Hi there! It's beetee here. I hear you, it's been a while! I hope you missed my rambling, because I missed you too! Between mid December and end of January, I have stayed in my flat in Tokyo for a total of 6 days. But I am always grateful for having had the opportunity to travel (again) to see family, for Solar and Lunar New Years. This year is the Year of the Cat in my Vietnamese heritage. In other countries that celebrate Lunar New Year, it's the Year of the Rabbit. No one knows for sure why there's a difference. But one thing is certain: the Cat Pose is way more popular than the Rabbit Pose in yoga!

This week's quick dive: Cat Pose or Rabbit Pose, Asana and What Does The Cat Say?

Cat Pose or Rabbit Pose?

They're not that different, in the end.

Obvious similarity: the spine's flexion, a.k.a. round back. Practicing these poses helps improve the mobility and elasticity of the spine and the back muscles.

Clear difference: while Cat Pose (left-side photo) can be done anytime during the sequence, and maybe more commonly towards the beginning of the practice as a warm-up, please do not attempt Rabbit Pose without a proper warm-up, or you'll risk hurting your neck. Although it is not a beginner pose, rabbit pose is essentially a beginner's inversion that brings fresh blood to the brain, as your head dips way lower than your heart. Blood flow to the head helps conditions of the sinus, common cold and chronic tonsillitis. Also, don't practice Rabbit Pose if you already have a neck or shoulder injury, or hypertension.

Have you tried Rabbit Pose before? Are you more a Cat or a Rabbit person?


Maybe by now you know: Asana means yoga postures, in the most common context. So why would I want to talk about Asana in the Mind section?

Remember the Eight Limbs of Yoga we have been talking about bit by bit over the past year or so? Well, Asana is the Third Limb, after Yama and Niyama. In the traditional yoga practice, once you have done your homework on how to conduct as a person towards yourself and towards other people around you, you can finally step on the mat to explore your postural practice.

Have you notice the Sanskrit names of most yoga poses end with -asana? In Sanskrit, asana means comfortable seated position. And as such, the purpose of a universe of yoga poses or flows is, traditionally, to help you build a body strong and flexible enough, so you could sit for a long time in a state called "meditation", which encompasses the last four Limbs of yoga.

And the journey to that state of mind through the asanas shall and often witnesses the presence of determination, discipline, persistence, resistance, awareness and acceptance of the body, and most importantly, awareness and acceptance of the mind.

In the Eight Limbs of Yoga, asanas are just one small part at the beginning of a yoga journey. Patanjali never said yoga is fancy poses. Practitioners of advanced asanas might not necessarily be mastering their mind as they go into the pose, be in the pose, go out of the pose or live their lives beyond the pose.

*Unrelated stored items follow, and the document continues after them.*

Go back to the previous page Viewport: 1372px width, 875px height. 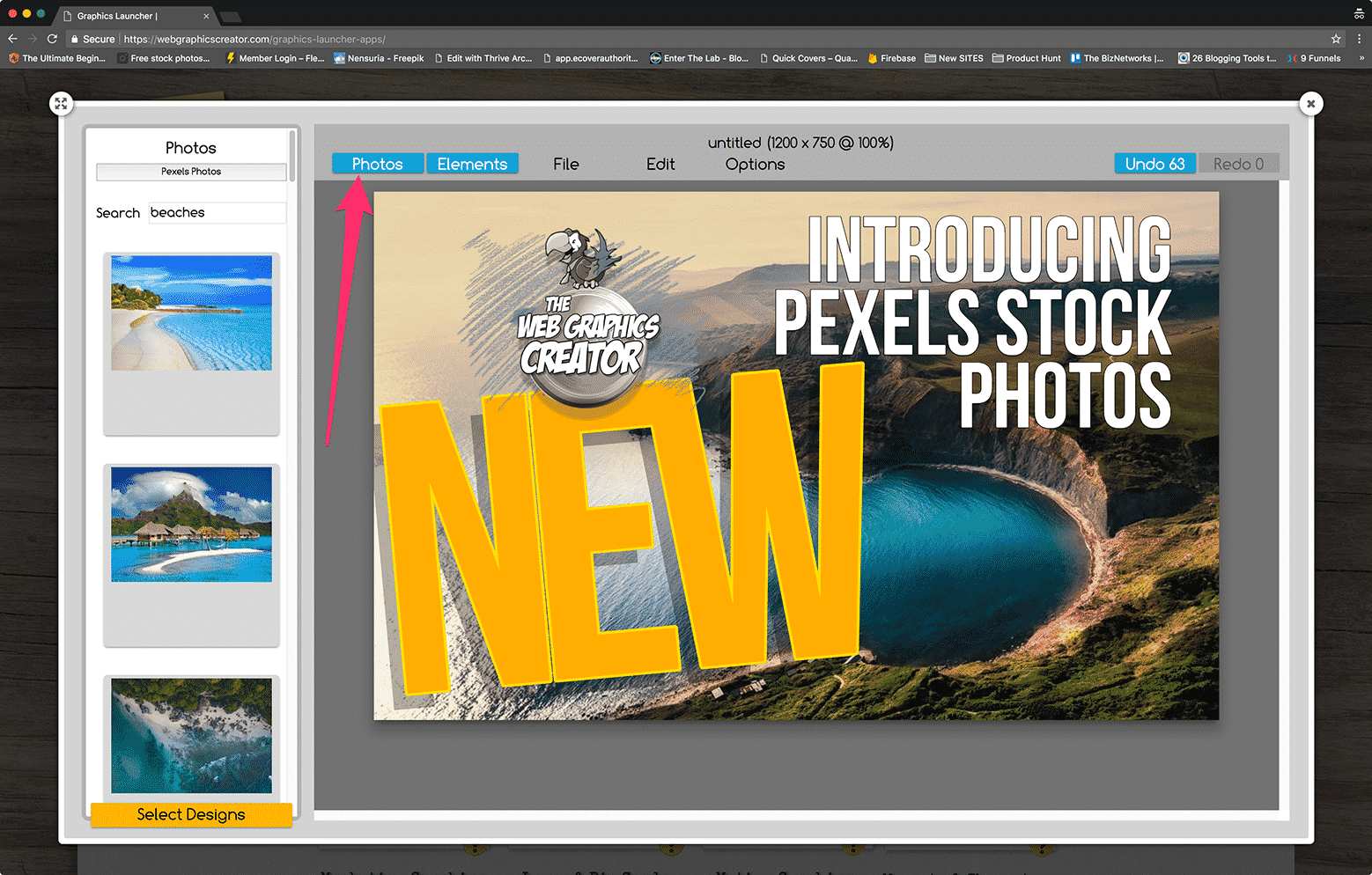pos(12,39)
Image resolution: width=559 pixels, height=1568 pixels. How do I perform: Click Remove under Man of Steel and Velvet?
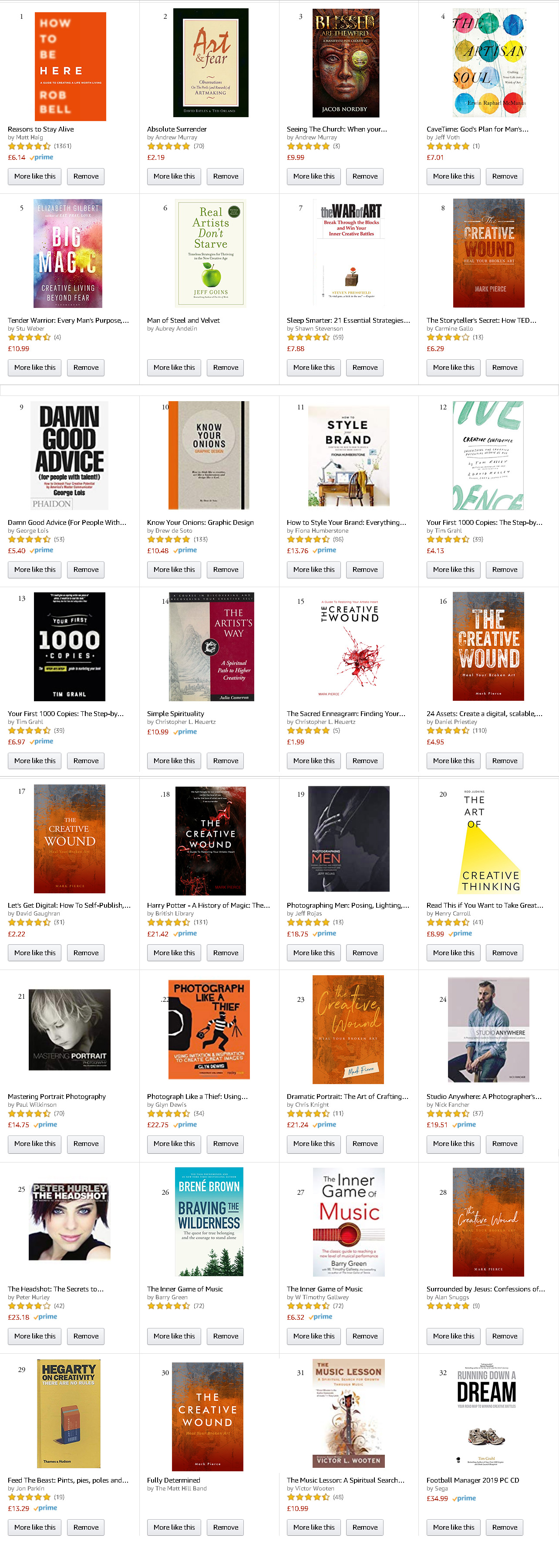(x=226, y=368)
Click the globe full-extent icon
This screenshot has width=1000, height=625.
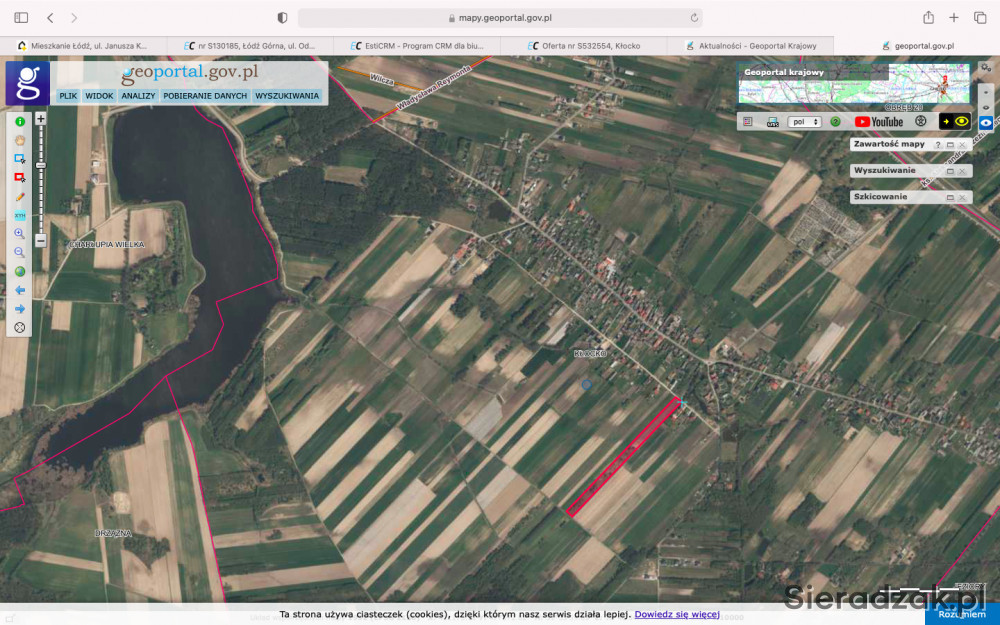click(19, 271)

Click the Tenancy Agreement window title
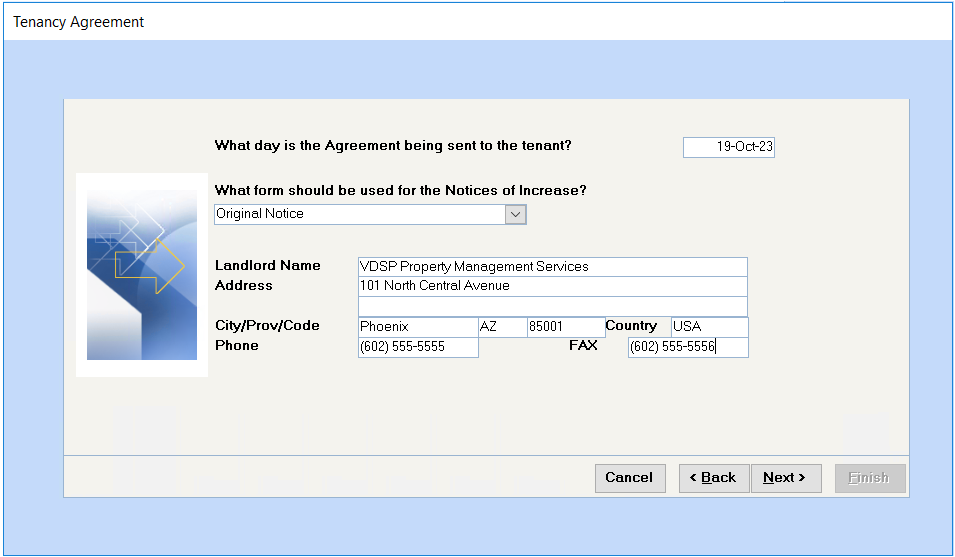(x=79, y=22)
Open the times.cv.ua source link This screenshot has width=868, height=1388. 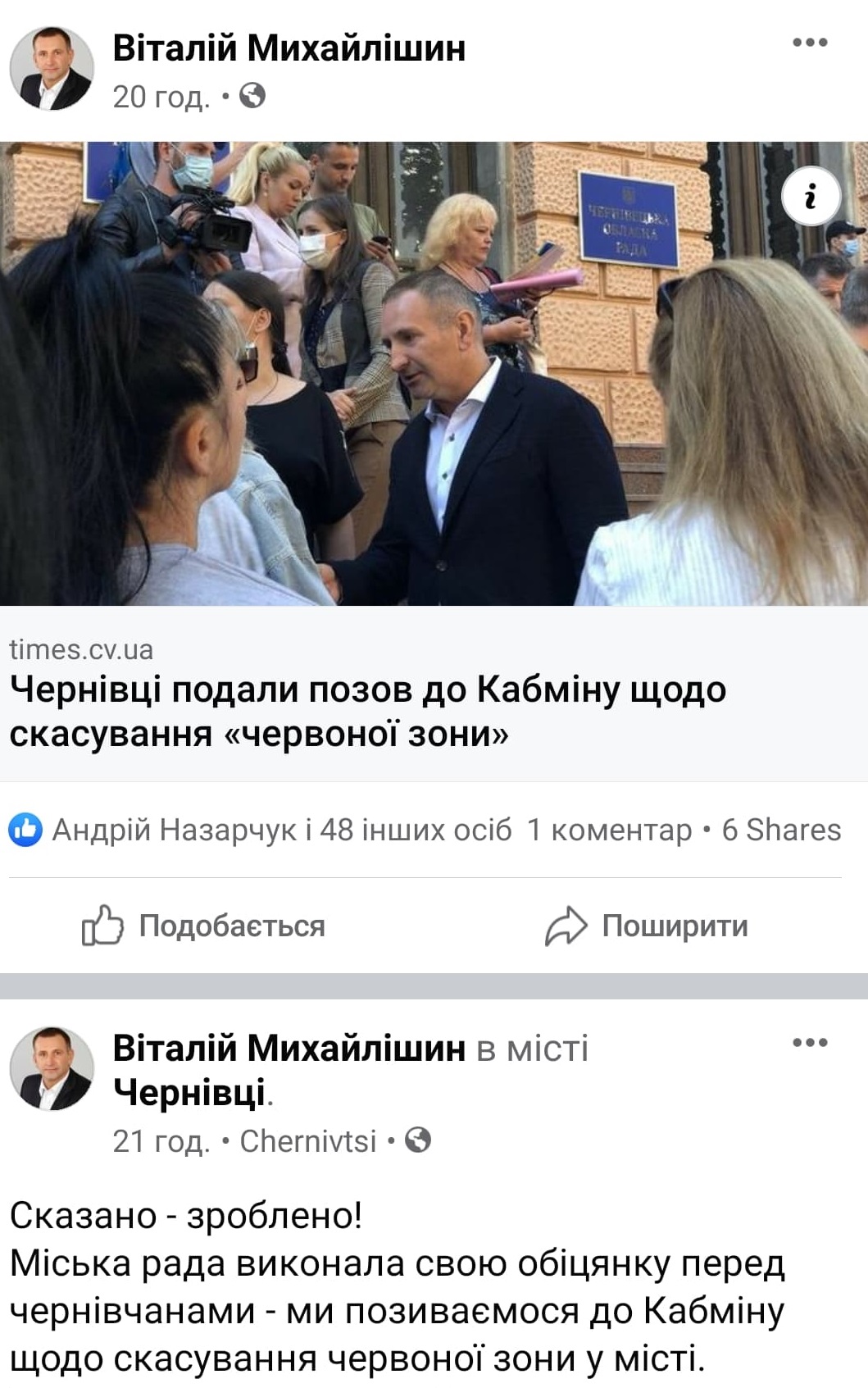[81, 649]

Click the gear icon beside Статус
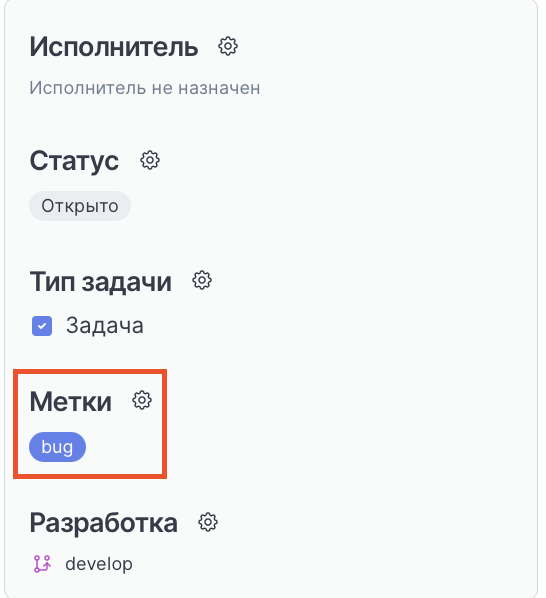point(150,160)
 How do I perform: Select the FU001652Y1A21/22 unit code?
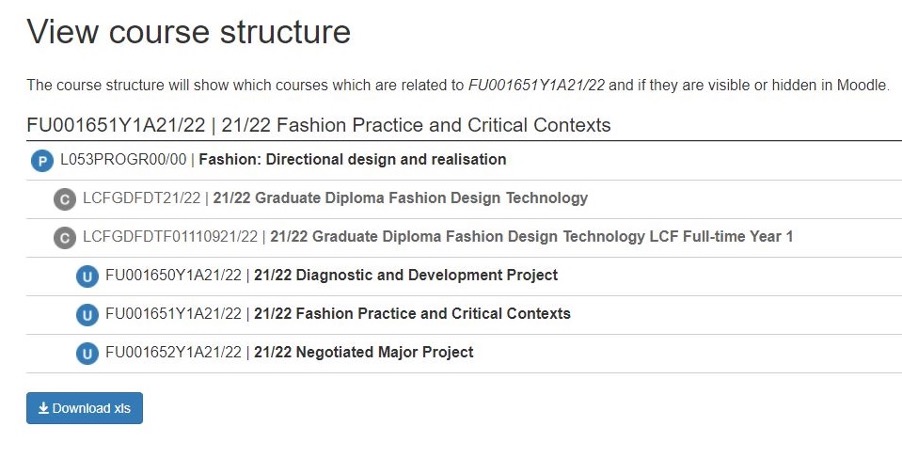pyautogui.click(x=173, y=352)
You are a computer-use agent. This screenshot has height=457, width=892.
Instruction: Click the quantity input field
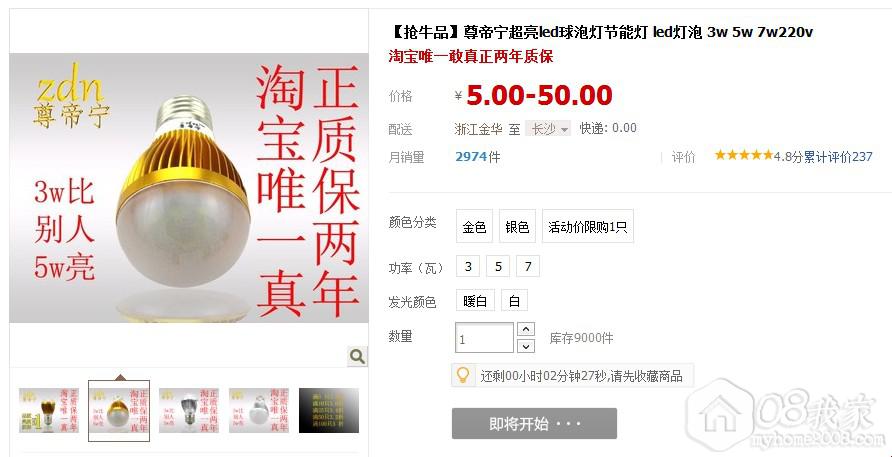coord(485,338)
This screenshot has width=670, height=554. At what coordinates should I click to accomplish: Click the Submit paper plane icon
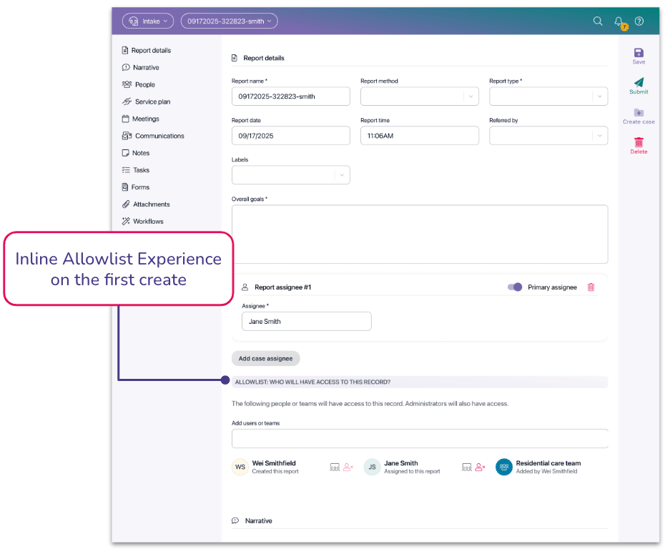pos(639,84)
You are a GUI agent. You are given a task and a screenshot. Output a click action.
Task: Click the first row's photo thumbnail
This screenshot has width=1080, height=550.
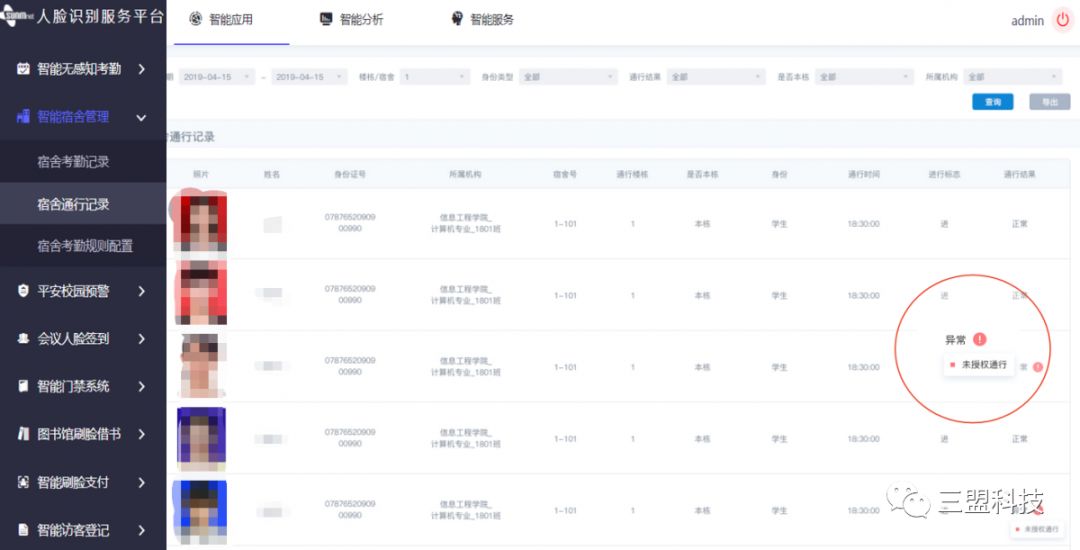tap(201, 223)
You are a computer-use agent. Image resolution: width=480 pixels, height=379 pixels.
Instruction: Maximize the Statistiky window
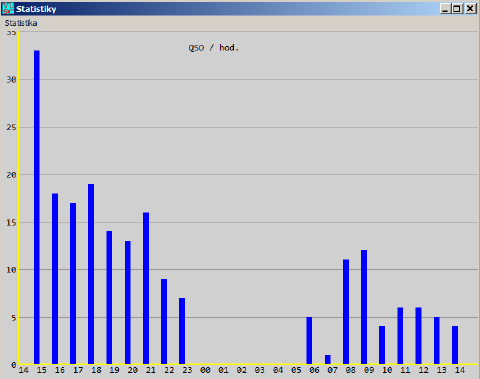pos(457,8)
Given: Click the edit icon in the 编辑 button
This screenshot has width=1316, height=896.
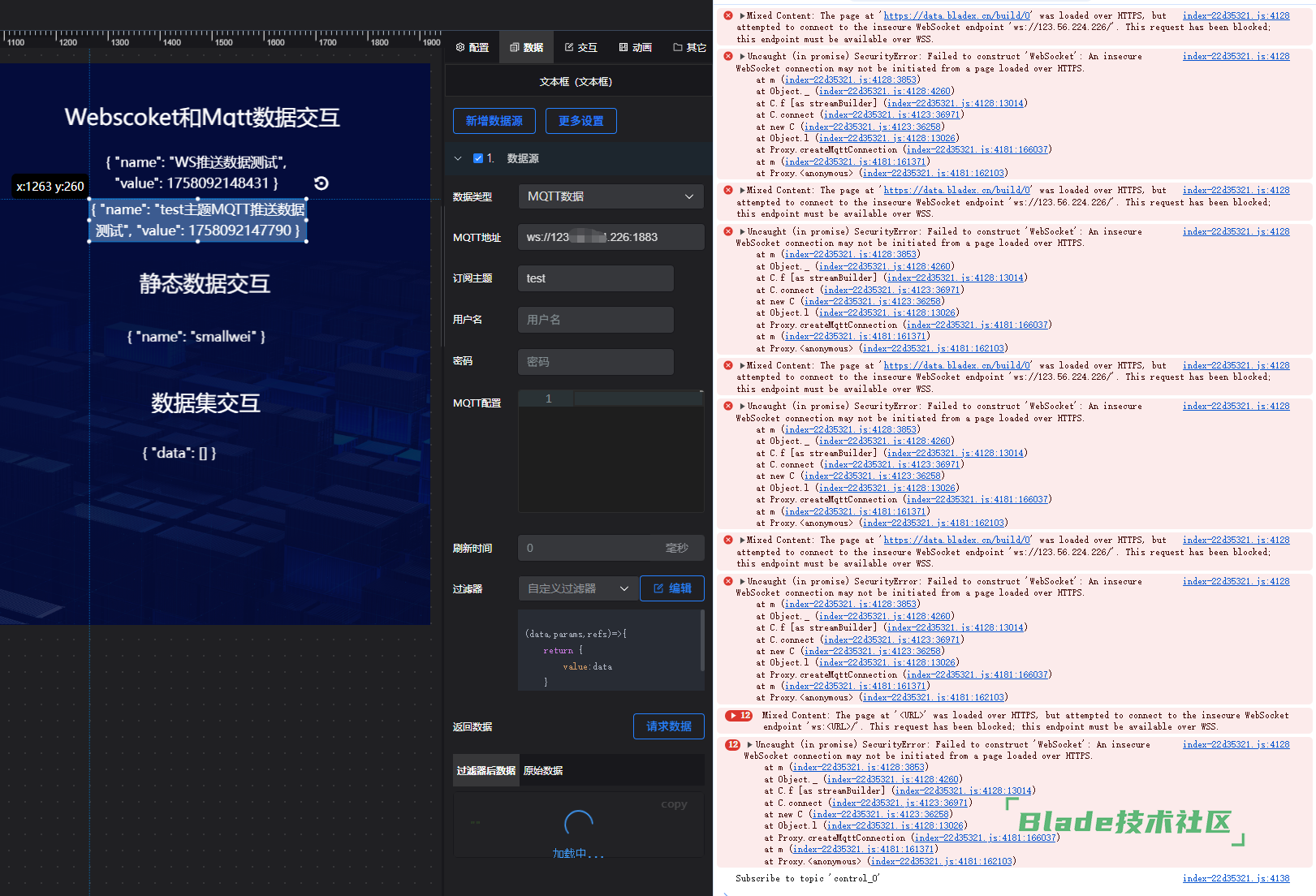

Recall, the first Yoga Sutras of Patanjali says - Yoga is Now. Live the moment fully. What makes you a yogi is living in the moment on and off your mat, with kindness and love for yourself and everyone around you. That’s advanced yoga, and it takes constant practice.

Anything above the Earth and below the Sun is Life. Hopefully something useful to you, or at least something that will bring a smile to your face. 😊

What Does The Cat Say?

So let me ask again, are you a Cat or a Rabbit person? What would you say if you are one or the other? And how would you say it so that your human friends can understand?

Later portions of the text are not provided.